In one study, incidence of decubitus ulcer infection was reported to be 1.4 per 1,000 ulcer days.5 An average of 2.4 organisms grew from surface swabs of ulcers. Anaerobes were isolated from 14% of the cultures. Aspirates from clinically noninfected ulcers had bacteria isolated in 30% of specimens. Two-thirds of the organisms isolated were considered potentially pathogenic. However, the clinical diagnosis of infection in pressure ulcers remains unclear.

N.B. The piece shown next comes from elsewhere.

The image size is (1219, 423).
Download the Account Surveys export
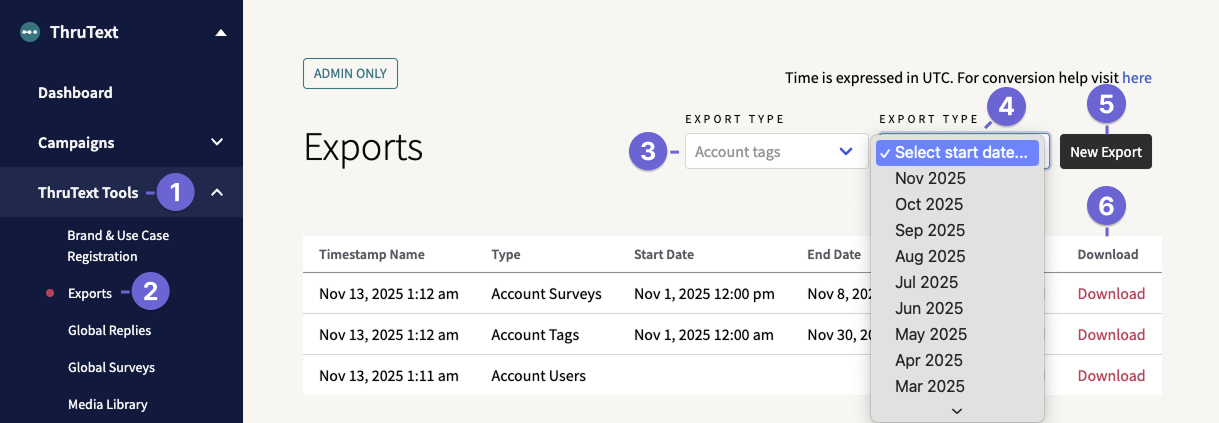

In a Swedish survey study6 that explored qualitative swabbing technique for identification of micro-organisms in pressure ulcers in various facilities (ie, a university hospital, primary care, and community institutions including nursing homes and homes for the elderly), numerous species were identified (see Table 1). The purposes of this study were to investigate presence of micro-organisms in pressure ulcers, to assess antimicrobial resistance of bacteria, and to determine the frequency of antibiotic treatment in pressure ulcers. The total number of isolates resistant to antibiotics was low. No enterococcal or staphylococcal isolate was resistant to vancomycin. No pressure ulcer (N = 117) harbored any MRSA. Of the total number of tested isolates (all wounds, N = 694), 10.9% of the Pseudomonas aeruginosa species were resistant to ciprofloxacin. Almost 60% of patients with pressure ulcers were treated with antibiotics at the time of the study and within the previous 6 months. The most common antibiotic treatment was quinolones. This figure seems high in comparison with the reported incidence of clinical infections,5 especially because reducing the use of antibiotics for chronic ulcers is strongly recommended7 due to the risk of developing antibiotic-resistant strains of bacterial species and the potential environmental hazards.

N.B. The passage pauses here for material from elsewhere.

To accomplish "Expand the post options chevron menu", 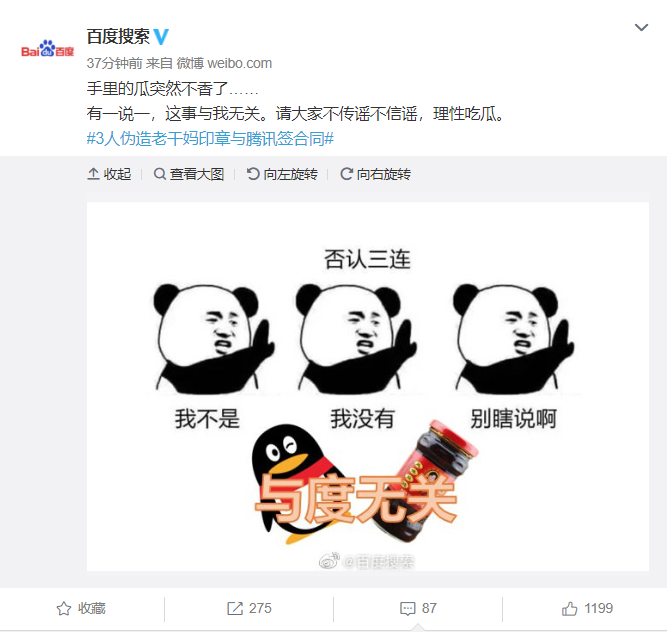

Clinical Infection: Surgical Sites versus Pressure Ulcers
Postoperative wounds are assessed for infection according to the Centers for Disease Control's (CDC) definition.8 The CDC defines a superficial surgical site infection (SSI) as one involving skin and subcutaneus tissues. A deep SSI is defined as one involving muscle or fascia. An organ/space SSI is defined as an infection involving any part of the anatomy, other than the incision, that was opened or manipulated during the operative procedure. The diagnosis should be made by positive cultures from the incision or by clinical evidence of infection, such as purulent discharge from the wound incision within 30 days of the operative procedure.8
In pressure ulcers and other chronic wounds, however, the definition of wound infection is less clear. The classical signs - "dolor, rubor, calor, and tumor" - are not likely to cover all aspects of infection in a pressure ulcer. Clinicians have suggested that "purulent exudate, delayed healing, discoloration of granulation tissue, pocketing at the wound base, foul odor, and wound breakdown" should be added.9
Clinical signs and symptoms.
* Increasing pain (dolor) is caused by activation of plasma-derived mediators, especially bradykinin, near tiny unmyelinated nerve fiber endings.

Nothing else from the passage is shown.